Agrupar para destrabar: la estrategia procedimental

El esquema de zonificación no viene a resolver un defecto técnico de las leyes mendocinas, sino un profundo cuello de botella burocrático y político. Rodríguez explica que el freno a la industria no era «un problema netamente procesal, sino más bien una ausencia de política provincial que impulsara, a proyectos ya presentados, a obtener su correspondiente Declaración de Impacto Ambiental».

La actual administración provincial optó por agrupar los permisos para facilitar su abordaje. Esta estrategia de agruparlos regionalmente ha «facilitado el tratamiento conjunto no sólo dentro de la administración provincial sino también en la crítica etapa de la ratificación legislativa ordenada por el artículo 3 de la ley 7.722«.

Este hito procedimental, de consolidarse, sienta un precedente vital para las empresas: lograr que las licencias de exploración sean sostenibles «independientemente de las variaciones gubernamentales o los cambios de signos políticos».

Abogado analizando expedientes legales sobre un escritorio de madera. Contenido Original de ACERO Y ROCA - Prohibida su reproducción
El blindaje jurídico de los proyectos es el principal reclamo del capital internacional. Contenido Original de ACERO Y ROCA – Prohibida su reproducción

La inversión en exploración como único termómetro real

Más allá del entusiasmo gubernamental y de las jornadas técnicas en el Centro de Convenciones Thesaurus, el mercado exige métricas comprobables. Sobre el debate de si el formato de «Distrito» debe mantenerse como política de Estado a largo plazo, el especialista advierte que es un «resorte de la política», aunque desde una óptica técnica, lo ideal sería que «cada proyecto tenga su propia agenda y realice sus esfuerzos e inversiones para poder obtener los permisos necesarios para desarrollarse sin depender para ello de la asistencia o planificación del Estado».
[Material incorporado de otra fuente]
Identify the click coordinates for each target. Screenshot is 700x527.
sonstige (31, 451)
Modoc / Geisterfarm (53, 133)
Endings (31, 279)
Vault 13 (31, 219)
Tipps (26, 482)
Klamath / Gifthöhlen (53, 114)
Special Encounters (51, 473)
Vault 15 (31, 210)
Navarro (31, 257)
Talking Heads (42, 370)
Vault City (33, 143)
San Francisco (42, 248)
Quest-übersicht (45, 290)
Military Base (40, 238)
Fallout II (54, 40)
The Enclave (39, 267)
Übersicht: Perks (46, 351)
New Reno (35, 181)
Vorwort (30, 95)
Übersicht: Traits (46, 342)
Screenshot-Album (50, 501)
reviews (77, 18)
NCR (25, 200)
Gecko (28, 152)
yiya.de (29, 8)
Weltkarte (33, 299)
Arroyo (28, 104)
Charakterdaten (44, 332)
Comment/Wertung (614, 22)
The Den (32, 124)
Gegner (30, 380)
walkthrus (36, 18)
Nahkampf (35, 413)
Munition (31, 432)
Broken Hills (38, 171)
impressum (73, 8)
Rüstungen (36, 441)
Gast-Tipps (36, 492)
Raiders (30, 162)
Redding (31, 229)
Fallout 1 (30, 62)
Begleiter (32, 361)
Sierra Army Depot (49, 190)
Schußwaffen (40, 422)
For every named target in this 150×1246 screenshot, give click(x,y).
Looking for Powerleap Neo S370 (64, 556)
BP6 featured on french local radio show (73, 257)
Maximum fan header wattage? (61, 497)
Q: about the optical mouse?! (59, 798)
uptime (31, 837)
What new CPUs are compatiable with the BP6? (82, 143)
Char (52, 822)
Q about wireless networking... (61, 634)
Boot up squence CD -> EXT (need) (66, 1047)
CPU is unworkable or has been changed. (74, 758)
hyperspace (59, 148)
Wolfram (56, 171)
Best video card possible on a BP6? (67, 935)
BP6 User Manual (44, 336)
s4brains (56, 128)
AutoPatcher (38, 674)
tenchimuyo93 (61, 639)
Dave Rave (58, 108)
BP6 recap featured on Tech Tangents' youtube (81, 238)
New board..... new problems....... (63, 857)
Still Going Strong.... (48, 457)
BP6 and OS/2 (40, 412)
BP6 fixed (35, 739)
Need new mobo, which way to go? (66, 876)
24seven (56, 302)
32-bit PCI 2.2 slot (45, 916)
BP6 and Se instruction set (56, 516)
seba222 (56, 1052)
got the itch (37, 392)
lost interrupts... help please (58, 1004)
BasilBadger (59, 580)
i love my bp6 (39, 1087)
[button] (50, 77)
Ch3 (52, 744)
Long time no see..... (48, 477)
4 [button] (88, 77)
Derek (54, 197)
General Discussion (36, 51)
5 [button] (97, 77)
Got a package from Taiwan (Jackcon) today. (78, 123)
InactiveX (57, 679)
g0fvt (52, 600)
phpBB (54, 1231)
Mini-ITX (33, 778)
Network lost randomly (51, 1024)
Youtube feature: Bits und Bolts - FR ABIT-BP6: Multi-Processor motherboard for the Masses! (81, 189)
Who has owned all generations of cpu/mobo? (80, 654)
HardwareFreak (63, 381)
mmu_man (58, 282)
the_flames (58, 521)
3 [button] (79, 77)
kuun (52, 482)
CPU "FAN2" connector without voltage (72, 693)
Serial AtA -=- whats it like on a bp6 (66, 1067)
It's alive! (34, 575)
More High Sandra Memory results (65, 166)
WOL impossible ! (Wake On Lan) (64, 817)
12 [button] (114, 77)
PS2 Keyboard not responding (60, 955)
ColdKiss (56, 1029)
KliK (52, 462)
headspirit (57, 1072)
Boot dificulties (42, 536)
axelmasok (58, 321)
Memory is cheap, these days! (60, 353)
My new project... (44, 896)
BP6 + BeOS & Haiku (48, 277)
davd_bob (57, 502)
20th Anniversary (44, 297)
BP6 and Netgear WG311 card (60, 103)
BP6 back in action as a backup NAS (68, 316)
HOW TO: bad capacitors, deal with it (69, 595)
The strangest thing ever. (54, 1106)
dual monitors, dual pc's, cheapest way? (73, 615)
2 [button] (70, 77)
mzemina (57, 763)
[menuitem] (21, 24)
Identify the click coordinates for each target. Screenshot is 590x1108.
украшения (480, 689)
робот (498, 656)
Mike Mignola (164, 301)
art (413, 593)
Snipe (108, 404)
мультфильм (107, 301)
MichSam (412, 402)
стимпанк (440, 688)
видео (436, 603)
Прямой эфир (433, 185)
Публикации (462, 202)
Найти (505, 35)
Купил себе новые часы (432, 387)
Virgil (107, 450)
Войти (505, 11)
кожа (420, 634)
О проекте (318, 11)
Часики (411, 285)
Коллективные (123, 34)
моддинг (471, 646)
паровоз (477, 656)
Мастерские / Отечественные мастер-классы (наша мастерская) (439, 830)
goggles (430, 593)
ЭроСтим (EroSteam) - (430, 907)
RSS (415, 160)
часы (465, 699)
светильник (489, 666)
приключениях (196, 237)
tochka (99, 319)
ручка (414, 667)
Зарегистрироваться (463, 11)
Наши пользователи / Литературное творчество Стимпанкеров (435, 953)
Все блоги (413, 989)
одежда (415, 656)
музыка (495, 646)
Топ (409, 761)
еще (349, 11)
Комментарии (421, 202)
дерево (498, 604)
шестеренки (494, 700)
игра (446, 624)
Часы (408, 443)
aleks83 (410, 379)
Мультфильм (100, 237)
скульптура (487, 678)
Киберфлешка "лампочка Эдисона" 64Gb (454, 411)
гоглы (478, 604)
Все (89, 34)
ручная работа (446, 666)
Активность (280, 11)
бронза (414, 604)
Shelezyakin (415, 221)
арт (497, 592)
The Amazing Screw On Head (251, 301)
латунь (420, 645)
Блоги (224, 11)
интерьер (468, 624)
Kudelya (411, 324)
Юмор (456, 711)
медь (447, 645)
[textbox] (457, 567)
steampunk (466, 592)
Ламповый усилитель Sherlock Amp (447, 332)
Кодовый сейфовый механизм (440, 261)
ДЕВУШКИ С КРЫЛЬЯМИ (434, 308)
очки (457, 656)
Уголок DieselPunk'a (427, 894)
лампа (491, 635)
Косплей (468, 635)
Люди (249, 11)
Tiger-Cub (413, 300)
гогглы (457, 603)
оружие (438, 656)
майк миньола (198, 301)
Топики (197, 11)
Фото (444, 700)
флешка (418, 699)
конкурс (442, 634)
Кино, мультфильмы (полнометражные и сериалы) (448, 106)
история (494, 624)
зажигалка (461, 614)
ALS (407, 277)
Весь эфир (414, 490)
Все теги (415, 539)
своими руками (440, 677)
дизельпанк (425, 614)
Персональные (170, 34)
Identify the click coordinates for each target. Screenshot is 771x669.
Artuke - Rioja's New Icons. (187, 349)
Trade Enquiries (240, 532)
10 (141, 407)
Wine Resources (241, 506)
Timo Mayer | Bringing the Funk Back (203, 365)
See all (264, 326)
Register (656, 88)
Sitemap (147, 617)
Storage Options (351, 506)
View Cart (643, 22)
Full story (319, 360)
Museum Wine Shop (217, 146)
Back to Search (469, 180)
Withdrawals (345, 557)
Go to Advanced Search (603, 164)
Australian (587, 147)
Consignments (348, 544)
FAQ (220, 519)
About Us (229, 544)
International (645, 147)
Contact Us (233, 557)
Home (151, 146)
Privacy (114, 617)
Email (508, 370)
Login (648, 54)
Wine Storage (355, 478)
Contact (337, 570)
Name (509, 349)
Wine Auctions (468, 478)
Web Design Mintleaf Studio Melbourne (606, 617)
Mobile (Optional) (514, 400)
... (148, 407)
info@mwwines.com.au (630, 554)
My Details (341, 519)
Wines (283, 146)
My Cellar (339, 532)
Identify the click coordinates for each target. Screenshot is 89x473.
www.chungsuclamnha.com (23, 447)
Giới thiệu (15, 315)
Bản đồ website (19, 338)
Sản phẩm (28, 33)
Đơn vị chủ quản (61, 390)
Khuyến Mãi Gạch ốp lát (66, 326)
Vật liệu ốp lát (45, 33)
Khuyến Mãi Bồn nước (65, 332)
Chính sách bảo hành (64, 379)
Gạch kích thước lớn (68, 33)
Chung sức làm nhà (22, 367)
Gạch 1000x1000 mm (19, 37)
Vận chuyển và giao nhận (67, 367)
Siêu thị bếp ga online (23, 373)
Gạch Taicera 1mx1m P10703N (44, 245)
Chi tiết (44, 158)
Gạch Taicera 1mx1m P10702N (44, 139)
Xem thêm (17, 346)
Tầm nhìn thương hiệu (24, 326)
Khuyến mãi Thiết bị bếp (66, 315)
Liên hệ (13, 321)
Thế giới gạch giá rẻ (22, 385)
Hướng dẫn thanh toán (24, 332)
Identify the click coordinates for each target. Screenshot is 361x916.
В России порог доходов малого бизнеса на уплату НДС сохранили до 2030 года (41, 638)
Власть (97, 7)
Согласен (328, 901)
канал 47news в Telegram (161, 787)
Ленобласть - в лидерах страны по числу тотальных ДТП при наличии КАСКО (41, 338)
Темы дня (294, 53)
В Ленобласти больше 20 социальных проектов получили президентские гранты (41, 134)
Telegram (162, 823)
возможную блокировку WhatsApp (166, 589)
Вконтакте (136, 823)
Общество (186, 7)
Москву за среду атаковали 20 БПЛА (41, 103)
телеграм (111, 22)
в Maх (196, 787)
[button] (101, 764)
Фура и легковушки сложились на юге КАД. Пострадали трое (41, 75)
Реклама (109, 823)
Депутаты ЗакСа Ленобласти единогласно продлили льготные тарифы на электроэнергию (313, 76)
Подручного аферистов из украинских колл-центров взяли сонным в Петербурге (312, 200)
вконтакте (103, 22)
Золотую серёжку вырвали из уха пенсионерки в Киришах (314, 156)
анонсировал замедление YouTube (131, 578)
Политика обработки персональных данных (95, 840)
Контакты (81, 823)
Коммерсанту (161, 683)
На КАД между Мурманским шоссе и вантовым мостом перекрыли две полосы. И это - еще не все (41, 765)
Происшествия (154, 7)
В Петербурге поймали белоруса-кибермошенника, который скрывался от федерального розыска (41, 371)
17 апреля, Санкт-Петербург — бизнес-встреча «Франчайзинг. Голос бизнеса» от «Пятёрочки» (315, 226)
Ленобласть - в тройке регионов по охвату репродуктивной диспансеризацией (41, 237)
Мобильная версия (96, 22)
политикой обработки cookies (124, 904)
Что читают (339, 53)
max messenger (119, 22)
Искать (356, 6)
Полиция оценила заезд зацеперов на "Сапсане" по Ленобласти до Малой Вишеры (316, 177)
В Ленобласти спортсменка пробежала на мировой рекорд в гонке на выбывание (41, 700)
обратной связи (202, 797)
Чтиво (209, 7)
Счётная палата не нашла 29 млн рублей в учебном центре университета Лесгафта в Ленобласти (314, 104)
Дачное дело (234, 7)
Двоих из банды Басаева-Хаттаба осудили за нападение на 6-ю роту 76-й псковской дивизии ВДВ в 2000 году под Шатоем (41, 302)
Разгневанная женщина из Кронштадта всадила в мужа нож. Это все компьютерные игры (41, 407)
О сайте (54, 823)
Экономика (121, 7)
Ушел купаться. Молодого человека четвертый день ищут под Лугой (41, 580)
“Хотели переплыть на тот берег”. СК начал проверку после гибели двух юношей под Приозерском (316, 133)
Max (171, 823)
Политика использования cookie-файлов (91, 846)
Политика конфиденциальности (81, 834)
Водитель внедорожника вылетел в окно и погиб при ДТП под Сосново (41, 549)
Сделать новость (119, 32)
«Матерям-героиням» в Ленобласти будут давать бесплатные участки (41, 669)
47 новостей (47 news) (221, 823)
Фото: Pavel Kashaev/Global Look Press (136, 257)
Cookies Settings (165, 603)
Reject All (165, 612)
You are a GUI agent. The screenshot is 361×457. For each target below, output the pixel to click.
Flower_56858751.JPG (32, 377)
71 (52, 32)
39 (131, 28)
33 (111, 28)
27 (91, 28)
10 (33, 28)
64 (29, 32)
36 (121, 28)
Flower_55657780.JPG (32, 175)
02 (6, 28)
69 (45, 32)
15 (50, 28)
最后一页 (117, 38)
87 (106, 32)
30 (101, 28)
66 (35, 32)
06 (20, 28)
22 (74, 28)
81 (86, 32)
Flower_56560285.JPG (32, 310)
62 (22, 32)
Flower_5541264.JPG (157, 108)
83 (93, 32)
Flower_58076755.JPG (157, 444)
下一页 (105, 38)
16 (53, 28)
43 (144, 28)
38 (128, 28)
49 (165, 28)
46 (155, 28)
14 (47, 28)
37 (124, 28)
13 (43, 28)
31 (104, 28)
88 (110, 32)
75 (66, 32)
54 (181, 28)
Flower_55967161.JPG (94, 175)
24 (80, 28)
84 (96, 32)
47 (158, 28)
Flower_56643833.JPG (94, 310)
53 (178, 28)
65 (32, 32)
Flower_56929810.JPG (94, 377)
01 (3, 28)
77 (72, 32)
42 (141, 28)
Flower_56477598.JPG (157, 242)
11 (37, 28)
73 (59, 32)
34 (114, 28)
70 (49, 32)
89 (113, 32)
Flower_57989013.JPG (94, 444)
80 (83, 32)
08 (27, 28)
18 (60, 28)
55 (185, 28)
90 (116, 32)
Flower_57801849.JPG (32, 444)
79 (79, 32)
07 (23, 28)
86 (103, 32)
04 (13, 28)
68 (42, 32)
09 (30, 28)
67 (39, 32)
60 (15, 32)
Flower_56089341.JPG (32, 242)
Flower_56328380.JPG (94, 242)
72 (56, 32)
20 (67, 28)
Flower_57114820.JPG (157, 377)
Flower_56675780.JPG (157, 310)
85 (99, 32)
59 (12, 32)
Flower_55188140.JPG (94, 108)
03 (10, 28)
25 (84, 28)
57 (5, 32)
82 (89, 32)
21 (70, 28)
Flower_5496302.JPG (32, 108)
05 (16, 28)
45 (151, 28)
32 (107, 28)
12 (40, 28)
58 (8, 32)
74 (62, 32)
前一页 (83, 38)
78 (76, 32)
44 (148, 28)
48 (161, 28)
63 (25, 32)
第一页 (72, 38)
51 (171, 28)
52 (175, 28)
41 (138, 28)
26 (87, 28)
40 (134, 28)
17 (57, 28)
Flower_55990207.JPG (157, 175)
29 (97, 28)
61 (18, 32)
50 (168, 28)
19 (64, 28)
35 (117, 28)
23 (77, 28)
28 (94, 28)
La consolidación del modelo mendocino no se medirá en discursos. El éxito del Distrito Minero Malargüe será dictado exclusivamente por la inyección de capital en terreno. Más que los indicadores legales, lo que determinará la eficacia será «la inversión en trabajos de exploración y el conocimiento geológico de la zona». Solo la perforación efectiva, el avance real de los proyectos y el flujo de caja operativo funcionarán como «el principal sostén y argumento defensivo para resistir potenciales embates o especulaciones políticas que tiendan a detenerlos».